31. An engine assembly for a watercraft, comprising:

an internal combustion engine comprising: a crankcase; a crankshaft disposed at least in part in the crankcase; a cylinder block connected to the crankcase; at least one cylinder defined in the cylinder block; and at least one piston movably disposed within a corresponding one of the at least one cylinder, each of the at least one piston being operatively connected to the crankshaft;

an air intake conduit fluidly connected to the engine, the air intake conduit having an inlet end and an outlet end, the inlet end being disposed on a first side of the engine, the outlet end of the air intake conduit being disposed on a second side of the engine, the first side being opposite the second side;

an air filter fluidly connected to the air intake conduit for filtering air flowing into the air intake conduit; and

a shroud connected to the inlet end of the air intake conduit, the shroud having an open end and a closed end, the open end being open to flow of air therethrough, the closed end being closed to flow of air therethrough, the shroud having a sidewall extending between the closed and open ends, the shroud being oriented such that a distance between the open end and the second side of the engine is less than a distance between the closed end and the second side of the engine.

32. The engine assembly of claim 31, wherein the air intake conduit extends parallel to the crankshaft.

33. The engine assembly of claim 31, wherein each of the at least one cylinder of the engine is disposed between the shroud and the second side of the engine.

34. The engine assembly of claim 31, further comprising a supercharger fluidly connected between the outlet end of the air intake conduit and the engine to compress and feed air to the engine.

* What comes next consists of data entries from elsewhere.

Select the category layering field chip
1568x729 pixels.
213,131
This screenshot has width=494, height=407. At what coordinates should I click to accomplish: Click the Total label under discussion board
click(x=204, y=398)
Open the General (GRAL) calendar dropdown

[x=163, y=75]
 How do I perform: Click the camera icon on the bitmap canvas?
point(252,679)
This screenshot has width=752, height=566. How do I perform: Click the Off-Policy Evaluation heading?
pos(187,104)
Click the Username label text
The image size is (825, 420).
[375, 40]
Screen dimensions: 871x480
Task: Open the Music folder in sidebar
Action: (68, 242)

35. The engine assembly of claim 34, wherein the supercharger is disposed on the second side of the engine.

36. The watercraft of claim 34, further comprising an air intake manifold, the air intake manifold and the air intake conduit being disposed on opposite lateral sides of the engine.

37. The watercraft of claim 36, wherein the supercharger is disposed laterally between the air intake manifold and the air intake conduit.